Data items
_ _ _ _ _

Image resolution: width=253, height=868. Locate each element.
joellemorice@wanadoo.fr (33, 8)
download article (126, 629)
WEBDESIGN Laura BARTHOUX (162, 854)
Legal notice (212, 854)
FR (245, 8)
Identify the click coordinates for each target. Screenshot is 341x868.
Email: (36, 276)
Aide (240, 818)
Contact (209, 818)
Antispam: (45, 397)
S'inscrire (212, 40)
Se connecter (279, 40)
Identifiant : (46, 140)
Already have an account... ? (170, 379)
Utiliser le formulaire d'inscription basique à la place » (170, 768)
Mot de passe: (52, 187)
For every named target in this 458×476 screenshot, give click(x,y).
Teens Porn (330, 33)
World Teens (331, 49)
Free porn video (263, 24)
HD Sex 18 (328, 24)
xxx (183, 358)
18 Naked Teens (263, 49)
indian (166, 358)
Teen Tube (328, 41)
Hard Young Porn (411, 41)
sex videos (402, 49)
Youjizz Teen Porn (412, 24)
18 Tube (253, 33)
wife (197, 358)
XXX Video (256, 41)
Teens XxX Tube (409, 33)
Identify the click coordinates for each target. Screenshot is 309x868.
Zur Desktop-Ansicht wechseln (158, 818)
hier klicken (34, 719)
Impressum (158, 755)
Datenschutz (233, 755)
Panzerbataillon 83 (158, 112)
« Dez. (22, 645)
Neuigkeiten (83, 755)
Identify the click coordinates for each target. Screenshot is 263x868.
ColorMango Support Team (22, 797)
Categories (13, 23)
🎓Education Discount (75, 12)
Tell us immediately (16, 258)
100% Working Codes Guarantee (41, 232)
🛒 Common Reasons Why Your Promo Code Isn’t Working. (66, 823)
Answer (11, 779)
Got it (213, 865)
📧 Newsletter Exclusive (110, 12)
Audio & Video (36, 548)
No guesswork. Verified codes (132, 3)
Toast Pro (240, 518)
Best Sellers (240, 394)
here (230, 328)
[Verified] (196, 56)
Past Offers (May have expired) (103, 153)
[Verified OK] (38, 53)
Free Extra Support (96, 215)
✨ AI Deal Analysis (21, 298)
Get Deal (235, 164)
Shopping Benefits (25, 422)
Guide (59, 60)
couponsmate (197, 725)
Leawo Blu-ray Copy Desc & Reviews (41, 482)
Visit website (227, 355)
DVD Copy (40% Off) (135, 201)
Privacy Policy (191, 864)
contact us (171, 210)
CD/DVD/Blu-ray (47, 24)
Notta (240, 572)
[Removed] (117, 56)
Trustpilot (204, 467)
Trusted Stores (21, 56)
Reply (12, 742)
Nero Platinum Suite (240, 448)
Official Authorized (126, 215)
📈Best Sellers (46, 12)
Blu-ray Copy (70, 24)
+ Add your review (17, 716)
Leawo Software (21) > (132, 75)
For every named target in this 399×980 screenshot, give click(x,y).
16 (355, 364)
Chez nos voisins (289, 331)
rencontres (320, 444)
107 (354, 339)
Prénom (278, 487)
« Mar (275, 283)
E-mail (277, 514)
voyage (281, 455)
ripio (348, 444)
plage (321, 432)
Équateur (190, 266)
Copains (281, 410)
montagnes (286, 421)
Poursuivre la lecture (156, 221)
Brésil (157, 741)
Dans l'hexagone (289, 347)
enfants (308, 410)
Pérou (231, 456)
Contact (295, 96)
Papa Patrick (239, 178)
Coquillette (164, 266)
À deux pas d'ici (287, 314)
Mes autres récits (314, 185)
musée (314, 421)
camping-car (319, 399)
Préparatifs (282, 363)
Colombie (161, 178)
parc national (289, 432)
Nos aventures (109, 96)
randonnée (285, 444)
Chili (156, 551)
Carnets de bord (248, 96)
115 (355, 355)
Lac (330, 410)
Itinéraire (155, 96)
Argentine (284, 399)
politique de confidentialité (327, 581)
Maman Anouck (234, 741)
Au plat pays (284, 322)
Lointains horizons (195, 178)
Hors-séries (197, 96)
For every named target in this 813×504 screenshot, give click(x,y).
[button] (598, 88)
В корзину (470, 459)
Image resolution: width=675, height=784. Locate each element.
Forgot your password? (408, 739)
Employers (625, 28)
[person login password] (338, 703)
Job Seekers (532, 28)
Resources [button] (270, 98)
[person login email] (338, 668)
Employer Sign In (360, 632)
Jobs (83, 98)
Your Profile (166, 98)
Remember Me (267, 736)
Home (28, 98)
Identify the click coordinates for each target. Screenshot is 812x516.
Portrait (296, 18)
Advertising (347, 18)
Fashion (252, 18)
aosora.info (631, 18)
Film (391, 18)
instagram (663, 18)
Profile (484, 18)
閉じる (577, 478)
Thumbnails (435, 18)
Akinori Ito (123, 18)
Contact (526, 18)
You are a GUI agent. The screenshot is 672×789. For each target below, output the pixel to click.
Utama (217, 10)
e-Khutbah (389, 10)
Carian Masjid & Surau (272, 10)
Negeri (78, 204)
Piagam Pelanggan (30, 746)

_ _ _ _ _

REQUIREMENTS: Rename "click coordinates" to "tap coordinates" wherever it occurs in the data items above, and leave every other line untouched.

EXERCISE SOLUTION:
Image resolution: width=253, height=868. Locate each element.
joellemorice@wanadoo.fr (33, 8)
download article (126, 629)
WEBDESIGN Laura BARTHOUX (162, 854)
Legal notice (212, 854)
FR (245, 8)
Identify the tap coordinates for each target. Screenshot is 341x868.
Email: (36, 276)
Aide (240, 818)
Contact (209, 818)
Antispam: (45, 397)
S'inscrire (212, 40)
Se connecter (279, 40)
Identifiant : (46, 140)
Already have an account... ? (170, 379)
Utiliser le formulaire d'inscription basique à la place » (170, 768)
Mot de passe: (52, 187)
For every named target in this 458×476 screenshot, give click(x,y).
Teens Porn (330, 33)
World Teens (331, 49)
Free porn video (263, 24)
HD Sex 18 (328, 24)
xxx (183, 358)
18 Naked Teens (263, 49)
indian (166, 358)
Teen Tube (328, 41)
Hard Young Porn (411, 41)
sex videos (402, 49)
Youjizz Teen Porn (412, 24)
18 Tube (253, 33)
wife (197, 358)
XXX Video (256, 41)
Teens XxX Tube (409, 33)
Identify the tap coordinates for each target. Screenshot is 309x868.
Zur Desktop-Ansicht wechseln (158, 818)
hier klicken (34, 719)
Impressum (158, 755)
Datenschutz (233, 755)
Panzerbataillon 83 (158, 112)
« Dez. (22, 645)
Neuigkeiten (83, 755)
Identify the tap coordinates for each target. Screenshot is 263x868.
ColorMango Support Team (22, 797)
Categories (13, 23)
🎓Education Discount (75, 12)
Tell us immediately (16, 258)
100% Working Codes Guarantee (41, 232)
🛒 Common Reasons Why Your Promo Code Isn’t Working. (66, 823)
Answer (11, 779)
Got it (213, 865)
📧 Newsletter Exclusive (110, 12)
Audio & Video (36, 548)
No guesswork. Verified codes (132, 3)
Toast Pro (240, 518)
Best Sellers (240, 394)
here (230, 328)
[Verified] (196, 56)
Past Offers (May have expired) (103, 153)
[Verified OK] (38, 53)
Free Extra Support (96, 215)
✨ AI Deal Analysis (21, 298)
Get Deal (235, 164)
Shopping Benefits (25, 422)
Guide (59, 60)
couponsmate (197, 725)
Leawo Blu-ray Copy Desc & Reviews (41, 482)
Visit website (227, 355)
DVD Copy (40% Off) (135, 201)
Privacy Policy (191, 864)
contact us (171, 210)
CD/DVD/Blu-ray (47, 24)
Notta (240, 572)
[Removed] (117, 56)
Trustpilot (204, 467)
Trusted Stores (21, 56)
Reply (12, 742)
Nero Platinum Suite (240, 448)
Official Authorized (126, 215)
📈Best Sellers (46, 12)
Blu-ray Copy (70, 24)
+ Add your review (17, 716)
Leawo Software (21) > (132, 75)
For every named target in this 399×980 screenshot, give click(x,y).
16 (355, 364)
Chez nos voisins (289, 331)
rencontres (320, 444)
107 (354, 339)
Prénom (278, 487)
« Mar (275, 283)
E-mail (277, 514)
voyage (281, 455)
ripio (348, 444)
plage (321, 432)
Équateur (190, 266)
Copains (281, 410)
montagnes (286, 421)
Poursuivre la lecture (156, 221)
Brésil (157, 741)
Dans l'hexagone (289, 347)
enfants (308, 410)
Pérou (231, 456)
Contact (295, 96)
Papa Patrick (239, 178)
Coquillette (164, 266)
À deux pas d'ici (287, 314)
Mes autres récits (314, 185)
musée (314, 421)
camping-car (319, 399)
Préparatifs (282, 363)
Colombie (161, 178)
parc national (289, 432)
Nos aventures (109, 96)
randonnée (285, 444)
Chili (156, 551)
Carnets de bord (248, 96)
115 (355, 355)
Lac (330, 410)
Itinéraire (155, 96)
Argentine (284, 399)
politique de confidentialité (327, 581)
Maman Anouck (234, 741)
Au plat pays (284, 322)
Lointains horizons (195, 178)
Hors-séries (197, 96)
For every named target in this 813×504 screenshot, give click(x,y).
[button] (598, 88)
В корзину (470, 459)
Image resolution: width=675, height=784. Locate each element.
Forgot your password? (408, 739)
Employers (625, 28)
[person login password] (338, 703)
Job Seekers (532, 28)
Resources [button] (270, 98)
[person login email] (338, 668)
Employer Sign In (360, 632)
Jobs (83, 98)
Your Profile (166, 98)
Remember Me (267, 736)
Home (28, 98)
Identify the tap coordinates for each target. Screenshot is 812x516.
Portrait (296, 18)
Advertising (347, 18)
Fashion (252, 18)
aosora.info (631, 18)
Film (391, 18)
instagram (663, 18)
Profile (484, 18)
閉じる (577, 478)
Thumbnails (435, 18)
Akinori Ito (123, 18)
Contact (526, 18)
You are a GUI agent. The screenshot is 672×789. For each target below, output the pixel to click.
Utama (217, 10)
e-Khutbah (389, 10)
Carian Masjid & Surau (272, 10)
Negeri (78, 204)
Piagam Pelanggan (30, 746)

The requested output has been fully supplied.